[Records for locating described items]
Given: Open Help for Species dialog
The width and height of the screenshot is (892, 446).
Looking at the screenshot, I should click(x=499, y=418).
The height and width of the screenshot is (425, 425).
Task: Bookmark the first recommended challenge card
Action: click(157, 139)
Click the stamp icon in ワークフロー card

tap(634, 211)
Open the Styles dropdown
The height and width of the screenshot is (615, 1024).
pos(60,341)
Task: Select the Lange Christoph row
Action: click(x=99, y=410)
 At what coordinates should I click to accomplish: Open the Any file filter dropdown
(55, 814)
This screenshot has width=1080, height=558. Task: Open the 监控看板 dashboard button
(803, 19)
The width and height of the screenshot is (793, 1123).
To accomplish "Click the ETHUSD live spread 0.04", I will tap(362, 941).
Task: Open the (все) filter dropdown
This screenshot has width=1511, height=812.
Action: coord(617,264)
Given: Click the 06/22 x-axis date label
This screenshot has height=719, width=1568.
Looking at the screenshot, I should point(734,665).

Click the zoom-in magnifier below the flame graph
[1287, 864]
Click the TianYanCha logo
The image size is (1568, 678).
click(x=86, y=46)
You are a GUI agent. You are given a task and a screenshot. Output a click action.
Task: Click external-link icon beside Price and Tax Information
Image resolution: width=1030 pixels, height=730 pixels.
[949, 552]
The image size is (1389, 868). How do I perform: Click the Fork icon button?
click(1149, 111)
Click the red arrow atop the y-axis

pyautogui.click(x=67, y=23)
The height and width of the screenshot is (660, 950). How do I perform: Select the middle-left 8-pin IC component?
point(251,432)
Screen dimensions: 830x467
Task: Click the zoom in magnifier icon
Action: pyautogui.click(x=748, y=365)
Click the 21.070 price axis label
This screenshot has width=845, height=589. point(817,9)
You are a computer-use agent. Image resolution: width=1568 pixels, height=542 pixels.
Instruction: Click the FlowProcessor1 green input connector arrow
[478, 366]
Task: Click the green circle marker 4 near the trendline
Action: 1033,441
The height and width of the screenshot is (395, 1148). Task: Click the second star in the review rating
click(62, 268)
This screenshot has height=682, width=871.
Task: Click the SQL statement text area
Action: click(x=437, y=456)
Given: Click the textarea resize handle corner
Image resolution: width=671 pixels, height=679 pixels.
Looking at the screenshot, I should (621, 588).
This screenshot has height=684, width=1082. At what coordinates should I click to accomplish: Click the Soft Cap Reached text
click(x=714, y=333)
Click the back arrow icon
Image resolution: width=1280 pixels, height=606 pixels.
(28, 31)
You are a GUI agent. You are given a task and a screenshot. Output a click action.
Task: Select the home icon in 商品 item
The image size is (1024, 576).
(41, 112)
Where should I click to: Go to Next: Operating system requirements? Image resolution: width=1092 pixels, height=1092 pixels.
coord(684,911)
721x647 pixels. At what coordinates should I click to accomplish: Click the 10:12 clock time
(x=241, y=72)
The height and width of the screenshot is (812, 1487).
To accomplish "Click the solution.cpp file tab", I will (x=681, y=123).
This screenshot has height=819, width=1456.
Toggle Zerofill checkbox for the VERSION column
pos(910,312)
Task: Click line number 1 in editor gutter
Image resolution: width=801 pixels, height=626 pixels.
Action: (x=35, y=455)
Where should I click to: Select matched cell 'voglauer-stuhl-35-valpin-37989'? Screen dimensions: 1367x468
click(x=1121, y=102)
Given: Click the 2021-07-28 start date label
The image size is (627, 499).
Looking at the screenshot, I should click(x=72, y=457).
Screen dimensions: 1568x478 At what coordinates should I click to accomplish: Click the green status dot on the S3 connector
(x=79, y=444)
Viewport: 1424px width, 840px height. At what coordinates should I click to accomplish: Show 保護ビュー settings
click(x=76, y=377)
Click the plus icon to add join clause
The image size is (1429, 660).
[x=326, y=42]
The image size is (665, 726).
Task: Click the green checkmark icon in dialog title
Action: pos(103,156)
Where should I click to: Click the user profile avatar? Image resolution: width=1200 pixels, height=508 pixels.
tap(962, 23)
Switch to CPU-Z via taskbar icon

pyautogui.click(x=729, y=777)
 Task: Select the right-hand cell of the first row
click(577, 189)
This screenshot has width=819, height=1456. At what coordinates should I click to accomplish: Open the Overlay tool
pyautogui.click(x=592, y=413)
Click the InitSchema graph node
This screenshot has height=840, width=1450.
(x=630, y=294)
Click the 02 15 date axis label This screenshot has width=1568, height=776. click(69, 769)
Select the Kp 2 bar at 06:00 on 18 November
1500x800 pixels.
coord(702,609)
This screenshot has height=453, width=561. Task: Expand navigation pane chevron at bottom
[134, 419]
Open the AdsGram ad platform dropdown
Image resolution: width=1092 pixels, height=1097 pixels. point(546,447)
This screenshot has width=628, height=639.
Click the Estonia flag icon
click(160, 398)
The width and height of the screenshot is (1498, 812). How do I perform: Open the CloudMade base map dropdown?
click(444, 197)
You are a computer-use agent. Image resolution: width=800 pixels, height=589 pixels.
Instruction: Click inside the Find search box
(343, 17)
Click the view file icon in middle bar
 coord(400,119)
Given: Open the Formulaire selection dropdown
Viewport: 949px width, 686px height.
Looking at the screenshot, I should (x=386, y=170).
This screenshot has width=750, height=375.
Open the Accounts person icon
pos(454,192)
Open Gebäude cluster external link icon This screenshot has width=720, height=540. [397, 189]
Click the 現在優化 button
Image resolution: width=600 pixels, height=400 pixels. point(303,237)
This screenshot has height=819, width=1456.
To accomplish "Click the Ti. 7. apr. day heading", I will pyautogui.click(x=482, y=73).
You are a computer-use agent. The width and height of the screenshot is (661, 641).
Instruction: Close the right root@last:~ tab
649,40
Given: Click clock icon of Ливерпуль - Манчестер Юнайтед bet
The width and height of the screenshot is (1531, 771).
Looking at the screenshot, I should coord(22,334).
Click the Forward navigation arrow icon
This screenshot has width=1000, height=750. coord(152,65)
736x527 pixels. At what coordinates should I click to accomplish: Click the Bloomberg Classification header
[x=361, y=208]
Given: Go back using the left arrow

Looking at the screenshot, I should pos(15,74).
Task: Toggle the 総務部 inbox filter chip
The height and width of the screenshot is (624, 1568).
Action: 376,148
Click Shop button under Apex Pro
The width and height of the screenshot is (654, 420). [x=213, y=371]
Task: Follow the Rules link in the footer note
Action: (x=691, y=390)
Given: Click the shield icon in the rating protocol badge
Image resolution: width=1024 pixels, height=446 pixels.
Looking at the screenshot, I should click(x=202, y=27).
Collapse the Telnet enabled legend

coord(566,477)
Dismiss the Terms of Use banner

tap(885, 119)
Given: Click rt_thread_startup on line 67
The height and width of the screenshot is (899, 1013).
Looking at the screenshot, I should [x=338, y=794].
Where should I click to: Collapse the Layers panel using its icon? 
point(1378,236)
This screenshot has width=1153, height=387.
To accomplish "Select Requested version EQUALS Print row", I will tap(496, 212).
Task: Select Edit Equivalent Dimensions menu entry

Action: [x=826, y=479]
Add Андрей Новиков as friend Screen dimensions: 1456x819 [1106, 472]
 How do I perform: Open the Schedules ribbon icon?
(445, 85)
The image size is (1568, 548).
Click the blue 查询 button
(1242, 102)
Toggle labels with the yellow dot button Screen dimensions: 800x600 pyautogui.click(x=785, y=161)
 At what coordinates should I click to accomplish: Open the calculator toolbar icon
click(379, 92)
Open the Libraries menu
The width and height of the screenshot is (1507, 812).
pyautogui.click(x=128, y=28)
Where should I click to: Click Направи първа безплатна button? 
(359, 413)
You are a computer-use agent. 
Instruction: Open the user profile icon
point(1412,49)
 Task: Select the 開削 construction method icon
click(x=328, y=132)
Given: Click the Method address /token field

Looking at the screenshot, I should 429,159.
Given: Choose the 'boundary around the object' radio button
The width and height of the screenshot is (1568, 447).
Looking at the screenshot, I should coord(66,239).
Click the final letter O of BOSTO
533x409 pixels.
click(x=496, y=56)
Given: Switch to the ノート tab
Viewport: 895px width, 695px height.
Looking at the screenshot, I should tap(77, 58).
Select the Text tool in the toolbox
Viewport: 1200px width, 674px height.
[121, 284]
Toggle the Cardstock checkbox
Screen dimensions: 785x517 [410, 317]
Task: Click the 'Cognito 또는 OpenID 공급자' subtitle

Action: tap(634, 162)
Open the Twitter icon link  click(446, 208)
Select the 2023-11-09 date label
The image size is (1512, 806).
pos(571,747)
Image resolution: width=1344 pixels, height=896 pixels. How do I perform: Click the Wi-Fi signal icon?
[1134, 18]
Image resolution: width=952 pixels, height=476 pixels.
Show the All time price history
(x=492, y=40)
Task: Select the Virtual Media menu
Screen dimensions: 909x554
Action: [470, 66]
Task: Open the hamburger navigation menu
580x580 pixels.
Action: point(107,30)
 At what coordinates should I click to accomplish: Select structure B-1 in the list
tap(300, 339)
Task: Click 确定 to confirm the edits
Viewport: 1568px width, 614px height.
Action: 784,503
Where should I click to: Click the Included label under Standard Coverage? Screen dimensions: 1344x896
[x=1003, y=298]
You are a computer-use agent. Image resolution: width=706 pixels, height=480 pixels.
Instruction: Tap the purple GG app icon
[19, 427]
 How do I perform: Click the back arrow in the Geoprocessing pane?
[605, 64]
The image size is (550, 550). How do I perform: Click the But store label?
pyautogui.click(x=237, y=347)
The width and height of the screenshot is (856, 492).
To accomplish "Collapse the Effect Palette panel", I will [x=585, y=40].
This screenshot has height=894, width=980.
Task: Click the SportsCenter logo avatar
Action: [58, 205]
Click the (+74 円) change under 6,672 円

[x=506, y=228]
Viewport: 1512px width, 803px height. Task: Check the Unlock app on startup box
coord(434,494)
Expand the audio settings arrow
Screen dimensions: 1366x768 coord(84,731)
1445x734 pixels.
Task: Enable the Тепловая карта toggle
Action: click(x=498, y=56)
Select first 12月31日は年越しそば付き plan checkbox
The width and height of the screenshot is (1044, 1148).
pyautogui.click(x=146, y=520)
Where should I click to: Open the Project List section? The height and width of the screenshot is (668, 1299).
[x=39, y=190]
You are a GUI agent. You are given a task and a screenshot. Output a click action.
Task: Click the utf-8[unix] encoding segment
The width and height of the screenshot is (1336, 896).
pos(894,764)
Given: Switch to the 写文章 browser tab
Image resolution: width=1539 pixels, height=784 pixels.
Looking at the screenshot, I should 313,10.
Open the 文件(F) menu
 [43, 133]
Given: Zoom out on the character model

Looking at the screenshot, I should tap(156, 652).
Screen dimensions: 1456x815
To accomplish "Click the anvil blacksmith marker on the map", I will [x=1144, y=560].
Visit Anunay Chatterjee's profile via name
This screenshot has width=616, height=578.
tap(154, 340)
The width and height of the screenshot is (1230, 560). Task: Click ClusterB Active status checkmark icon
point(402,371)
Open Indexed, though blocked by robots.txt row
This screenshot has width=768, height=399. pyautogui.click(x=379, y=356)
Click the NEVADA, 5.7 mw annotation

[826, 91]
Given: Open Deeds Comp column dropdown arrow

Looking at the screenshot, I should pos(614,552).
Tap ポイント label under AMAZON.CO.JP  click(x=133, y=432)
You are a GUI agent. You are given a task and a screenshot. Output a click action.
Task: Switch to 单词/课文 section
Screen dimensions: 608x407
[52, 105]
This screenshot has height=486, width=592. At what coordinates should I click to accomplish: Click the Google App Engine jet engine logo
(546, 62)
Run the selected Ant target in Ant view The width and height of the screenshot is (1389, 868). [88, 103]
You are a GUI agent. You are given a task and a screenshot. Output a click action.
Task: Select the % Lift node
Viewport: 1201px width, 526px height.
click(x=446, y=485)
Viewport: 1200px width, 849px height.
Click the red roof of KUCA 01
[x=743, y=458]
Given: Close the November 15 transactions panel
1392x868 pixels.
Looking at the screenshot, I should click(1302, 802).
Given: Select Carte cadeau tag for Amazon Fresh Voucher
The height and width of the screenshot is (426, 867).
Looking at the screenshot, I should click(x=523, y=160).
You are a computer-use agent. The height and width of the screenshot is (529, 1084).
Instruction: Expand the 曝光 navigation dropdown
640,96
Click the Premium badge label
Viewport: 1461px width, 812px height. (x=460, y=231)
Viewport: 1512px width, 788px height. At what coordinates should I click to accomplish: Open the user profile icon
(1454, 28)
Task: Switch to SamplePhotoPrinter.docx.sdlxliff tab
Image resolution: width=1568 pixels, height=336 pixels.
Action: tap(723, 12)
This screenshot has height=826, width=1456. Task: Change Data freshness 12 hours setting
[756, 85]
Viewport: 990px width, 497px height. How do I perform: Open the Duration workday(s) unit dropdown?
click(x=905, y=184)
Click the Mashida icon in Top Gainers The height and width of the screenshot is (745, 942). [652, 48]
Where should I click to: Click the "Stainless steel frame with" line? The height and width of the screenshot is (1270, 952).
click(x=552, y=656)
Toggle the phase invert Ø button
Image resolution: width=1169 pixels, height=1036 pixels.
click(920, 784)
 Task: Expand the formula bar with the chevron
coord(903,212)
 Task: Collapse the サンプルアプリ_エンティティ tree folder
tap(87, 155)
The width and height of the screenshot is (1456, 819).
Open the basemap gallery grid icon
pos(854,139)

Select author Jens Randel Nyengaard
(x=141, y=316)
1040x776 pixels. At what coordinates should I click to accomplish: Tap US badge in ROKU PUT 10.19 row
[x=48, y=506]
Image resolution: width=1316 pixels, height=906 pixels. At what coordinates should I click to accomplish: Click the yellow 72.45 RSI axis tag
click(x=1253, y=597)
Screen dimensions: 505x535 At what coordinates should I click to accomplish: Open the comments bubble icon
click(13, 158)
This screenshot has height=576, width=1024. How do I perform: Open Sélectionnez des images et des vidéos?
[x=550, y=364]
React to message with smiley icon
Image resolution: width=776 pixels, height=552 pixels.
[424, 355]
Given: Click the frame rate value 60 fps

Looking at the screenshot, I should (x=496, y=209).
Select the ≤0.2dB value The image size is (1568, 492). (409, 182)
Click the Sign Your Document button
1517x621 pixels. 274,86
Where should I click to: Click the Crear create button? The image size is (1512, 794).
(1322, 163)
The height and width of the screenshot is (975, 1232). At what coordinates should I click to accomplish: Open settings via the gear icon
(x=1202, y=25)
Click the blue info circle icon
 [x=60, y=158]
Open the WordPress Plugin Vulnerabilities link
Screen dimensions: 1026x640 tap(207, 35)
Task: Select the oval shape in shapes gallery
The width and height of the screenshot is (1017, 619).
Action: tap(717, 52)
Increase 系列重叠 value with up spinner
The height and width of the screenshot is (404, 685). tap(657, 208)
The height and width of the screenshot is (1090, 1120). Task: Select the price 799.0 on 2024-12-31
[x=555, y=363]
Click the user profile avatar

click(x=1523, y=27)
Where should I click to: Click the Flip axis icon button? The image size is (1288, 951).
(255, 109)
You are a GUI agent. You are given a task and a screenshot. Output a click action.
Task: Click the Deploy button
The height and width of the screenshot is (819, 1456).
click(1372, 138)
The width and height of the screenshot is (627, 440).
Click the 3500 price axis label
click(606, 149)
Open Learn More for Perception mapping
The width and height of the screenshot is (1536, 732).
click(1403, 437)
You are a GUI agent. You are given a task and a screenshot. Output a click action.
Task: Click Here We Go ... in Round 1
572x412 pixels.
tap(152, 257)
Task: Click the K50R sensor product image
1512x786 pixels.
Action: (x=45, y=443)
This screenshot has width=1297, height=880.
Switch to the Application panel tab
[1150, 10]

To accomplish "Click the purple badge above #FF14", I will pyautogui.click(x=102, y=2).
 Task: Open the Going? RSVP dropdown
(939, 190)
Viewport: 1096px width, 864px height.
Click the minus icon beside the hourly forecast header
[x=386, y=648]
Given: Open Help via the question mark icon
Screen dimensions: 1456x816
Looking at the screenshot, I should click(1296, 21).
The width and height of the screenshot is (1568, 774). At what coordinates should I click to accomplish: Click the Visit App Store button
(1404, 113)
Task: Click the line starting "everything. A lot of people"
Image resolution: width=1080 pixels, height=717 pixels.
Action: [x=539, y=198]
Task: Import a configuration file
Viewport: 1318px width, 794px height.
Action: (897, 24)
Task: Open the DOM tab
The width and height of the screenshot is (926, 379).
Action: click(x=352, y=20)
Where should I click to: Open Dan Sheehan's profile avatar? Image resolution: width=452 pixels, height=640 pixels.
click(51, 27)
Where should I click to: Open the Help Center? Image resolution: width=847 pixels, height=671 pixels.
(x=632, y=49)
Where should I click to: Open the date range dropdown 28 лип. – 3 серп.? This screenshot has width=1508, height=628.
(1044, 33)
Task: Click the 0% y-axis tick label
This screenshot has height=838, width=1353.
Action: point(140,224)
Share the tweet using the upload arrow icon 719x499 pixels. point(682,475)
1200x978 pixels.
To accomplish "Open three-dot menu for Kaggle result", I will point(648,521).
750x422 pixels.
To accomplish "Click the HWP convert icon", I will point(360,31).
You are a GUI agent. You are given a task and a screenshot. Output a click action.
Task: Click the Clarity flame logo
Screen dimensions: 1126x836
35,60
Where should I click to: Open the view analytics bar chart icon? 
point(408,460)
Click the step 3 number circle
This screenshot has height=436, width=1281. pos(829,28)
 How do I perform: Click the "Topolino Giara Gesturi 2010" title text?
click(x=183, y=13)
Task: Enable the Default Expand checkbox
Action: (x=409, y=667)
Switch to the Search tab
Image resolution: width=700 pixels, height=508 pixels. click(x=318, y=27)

-- Short exercise --
Copy out the lines of the records from the very first one through the line containing "Action: click(x=99, y=410)", both ends included.

-- Solution below --
Given: Open Help for Species dialog
The width and height of the screenshot is (892, 446).
Looking at the screenshot, I should click(x=499, y=418).
The height and width of the screenshot is (425, 425).
Task: Bookmark the first recommended challenge card
Action: click(157, 139)
Click the stamp icon in ワークフロー card

tap(634, 211)
Open the Styles dropdown
The height and width of the screenshot is (615, 1024).
pos(60,341)
Task: Select the Lange Christoph row
Action: click(x=99, y=410)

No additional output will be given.